Dit hoort vooral in deze landen plaats te vinden. Zij zijn altijd geregeerd geweest en dienen ook geregeerd te worden volgens de eed die de vorst bij zijn aantreden aflegt, in overeenstemming met hun rechten, gewoonten en tradities. De meeste van die landen hebben trouwens de vorst aanvaard op voorwaarden, overeenkomsten en akkoorden bij het verbreken waarvan de vorst rechtmatig van het gezag is vervallen.
Nu is het zo dat de koning van Spanje na het overlijden van Keizer Karel V zaliger nagedachtenis, van wie hij al deze Nederlanden had gekregen, de diensten vergat die zowel zijn heer vader als hij van deze landen en hun onderdanen had ontvangen.
- Hij vergat de vermaning van zijn vader en leende het oor aan de Raad van Spanje
- De leden van die Raad konden hier geen stadhouders worden zoals wel in het koninkrijk Napels, Sicilië, Milaan, Indië en andere plaats onder het gezag van de koning
- Zij waren jaloers op de rijkdom en vrijheid van deze landen
- Daarom spoorden zij de koning aan om deze landen opnieuw te veroveren en absoluut te commanderen, in strijd met de eed die hij aflegde bij de aanvaardig van de heerschappij over deze landen
- Op hun advies heeft de koning allereerst nieuwe bisschoppen willen aanstellen
- De rijkste abdijen moesten voor inkomsten voor de bisdommen zorgen
- Per bisdom werden drie geestelijken met de inquisitie van het Spaanse type belast, die Karel V indertijd na protest achterwege had gelaten
- Een gezantschap naar Spanje om die vernieuwingen na te laten vond geen gehoor
- De gezanten werden tegen alle rechtsbeginselen in vastgehouden en gedood
- Hoewel de onrust van 1566 grotendeels was gaan liggen, werd toch Alva hierheen gestuurd om het land als een kolonie te onderwerpen
- Deze bezette direct de voornaamste steden en vestingen
- Hij ontbood vriendelijk de voornaamste heren (bedoeld zijn met name de graven van Egmond en Horn), nam hen gevangen en liet hen in het openbaar terechtstellen. Gelukkig hadden anderen (met name Willem van Oranje) de Spaanse huichelachtigheid doorzien en waren bijtijds uitgeweken
- Gewone onderdanen kregen Spaanse inkwartiering te verduren
- Zij werden geplaagd door belastingen voor de bouw van vestingen ter onderdrukking van zichzelf: de honderdste, twintigste en tiende penning
- In strijd met de oude rechten greep Alva in de bestaande rechtsprocedures in
- Gelukkig wist de prins van Oranje met andere vooraanstaande edelen en burgers het grootste deel van Holland en Zeeland van Alva te doen afvallen (na de inname van Den Briel 1 april 1572)

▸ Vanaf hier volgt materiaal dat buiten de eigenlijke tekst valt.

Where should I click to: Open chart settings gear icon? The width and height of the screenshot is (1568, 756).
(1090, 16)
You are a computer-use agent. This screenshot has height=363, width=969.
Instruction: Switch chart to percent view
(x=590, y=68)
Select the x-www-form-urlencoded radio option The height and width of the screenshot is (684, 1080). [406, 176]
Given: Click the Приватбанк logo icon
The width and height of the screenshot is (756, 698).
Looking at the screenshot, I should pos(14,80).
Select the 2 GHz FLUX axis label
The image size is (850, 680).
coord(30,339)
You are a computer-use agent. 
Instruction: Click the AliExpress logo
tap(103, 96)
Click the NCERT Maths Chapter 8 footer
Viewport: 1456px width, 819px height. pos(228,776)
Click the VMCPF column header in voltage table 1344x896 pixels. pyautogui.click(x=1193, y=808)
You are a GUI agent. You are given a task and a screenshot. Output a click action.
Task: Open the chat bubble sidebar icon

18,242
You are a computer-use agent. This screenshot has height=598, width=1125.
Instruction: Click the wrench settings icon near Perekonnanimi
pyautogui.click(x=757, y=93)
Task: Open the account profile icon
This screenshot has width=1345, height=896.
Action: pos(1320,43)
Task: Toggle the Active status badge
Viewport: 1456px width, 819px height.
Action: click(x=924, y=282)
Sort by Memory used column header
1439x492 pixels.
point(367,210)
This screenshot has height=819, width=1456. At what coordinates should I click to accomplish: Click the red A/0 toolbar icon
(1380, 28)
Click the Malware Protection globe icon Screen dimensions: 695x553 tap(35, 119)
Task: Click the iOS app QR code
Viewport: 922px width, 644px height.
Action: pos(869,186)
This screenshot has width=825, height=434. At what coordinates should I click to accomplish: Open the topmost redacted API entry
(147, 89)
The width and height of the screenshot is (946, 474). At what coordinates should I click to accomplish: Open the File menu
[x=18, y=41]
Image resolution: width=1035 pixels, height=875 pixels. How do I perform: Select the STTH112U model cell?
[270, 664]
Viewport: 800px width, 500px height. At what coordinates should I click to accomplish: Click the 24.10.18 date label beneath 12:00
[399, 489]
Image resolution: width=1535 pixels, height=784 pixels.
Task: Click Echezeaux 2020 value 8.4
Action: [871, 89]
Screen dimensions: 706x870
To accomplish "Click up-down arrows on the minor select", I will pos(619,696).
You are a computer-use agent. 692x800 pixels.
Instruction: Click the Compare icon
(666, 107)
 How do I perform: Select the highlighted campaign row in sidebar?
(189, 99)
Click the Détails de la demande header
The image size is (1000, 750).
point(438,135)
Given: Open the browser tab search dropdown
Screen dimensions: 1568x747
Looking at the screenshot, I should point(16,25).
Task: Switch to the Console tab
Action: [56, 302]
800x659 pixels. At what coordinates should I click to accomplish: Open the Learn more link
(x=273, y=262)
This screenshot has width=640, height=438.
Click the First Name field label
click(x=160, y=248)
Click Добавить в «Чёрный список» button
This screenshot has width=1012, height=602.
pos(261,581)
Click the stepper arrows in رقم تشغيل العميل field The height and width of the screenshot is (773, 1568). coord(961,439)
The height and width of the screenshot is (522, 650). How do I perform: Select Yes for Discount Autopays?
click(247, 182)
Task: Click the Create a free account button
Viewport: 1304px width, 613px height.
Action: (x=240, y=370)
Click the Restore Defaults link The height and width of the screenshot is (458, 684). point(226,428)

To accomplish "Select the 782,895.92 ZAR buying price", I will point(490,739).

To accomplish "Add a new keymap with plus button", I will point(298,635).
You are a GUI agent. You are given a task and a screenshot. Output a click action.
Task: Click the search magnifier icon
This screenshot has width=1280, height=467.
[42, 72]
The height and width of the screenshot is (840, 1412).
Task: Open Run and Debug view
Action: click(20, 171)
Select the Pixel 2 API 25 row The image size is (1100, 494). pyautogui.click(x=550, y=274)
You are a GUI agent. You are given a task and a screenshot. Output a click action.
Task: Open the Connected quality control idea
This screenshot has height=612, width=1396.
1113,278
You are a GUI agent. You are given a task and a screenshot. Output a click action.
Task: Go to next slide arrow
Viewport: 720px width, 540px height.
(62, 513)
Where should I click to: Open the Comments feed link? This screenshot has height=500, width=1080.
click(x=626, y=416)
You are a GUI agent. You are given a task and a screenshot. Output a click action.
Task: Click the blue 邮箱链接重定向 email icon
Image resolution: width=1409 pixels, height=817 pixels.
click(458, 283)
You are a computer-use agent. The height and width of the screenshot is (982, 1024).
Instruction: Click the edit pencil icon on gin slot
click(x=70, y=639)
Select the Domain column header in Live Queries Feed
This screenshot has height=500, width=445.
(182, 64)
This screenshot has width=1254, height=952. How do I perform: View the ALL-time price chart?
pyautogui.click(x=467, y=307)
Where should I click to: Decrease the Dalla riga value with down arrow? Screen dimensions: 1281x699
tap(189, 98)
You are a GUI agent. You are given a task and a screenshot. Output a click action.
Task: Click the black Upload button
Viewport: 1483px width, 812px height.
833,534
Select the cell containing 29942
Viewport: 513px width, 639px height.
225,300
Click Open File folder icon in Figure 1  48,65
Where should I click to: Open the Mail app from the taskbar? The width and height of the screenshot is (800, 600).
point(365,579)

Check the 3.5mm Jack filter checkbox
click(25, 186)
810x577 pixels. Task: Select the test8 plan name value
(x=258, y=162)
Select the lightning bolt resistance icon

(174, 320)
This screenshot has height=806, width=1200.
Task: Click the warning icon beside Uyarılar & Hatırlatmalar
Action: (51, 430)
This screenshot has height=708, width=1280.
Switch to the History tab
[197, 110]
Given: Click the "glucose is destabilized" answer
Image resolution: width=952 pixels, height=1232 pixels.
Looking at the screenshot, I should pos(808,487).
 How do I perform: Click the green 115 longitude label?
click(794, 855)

- Na Alva kwam met Requesens geen verbetering
- Ook de aan Spanje trouwe provincies werden niet ontzien; zo kon Antwerpen alleen tegen betaling van 400.000 gulden plundering door Spaanse soldaten afkopen
- Later overvielen die muitende soldaten Aalst, Maastricht en op de allergruwelijkste manier Antwerpen (de Spaanse Furie 1576)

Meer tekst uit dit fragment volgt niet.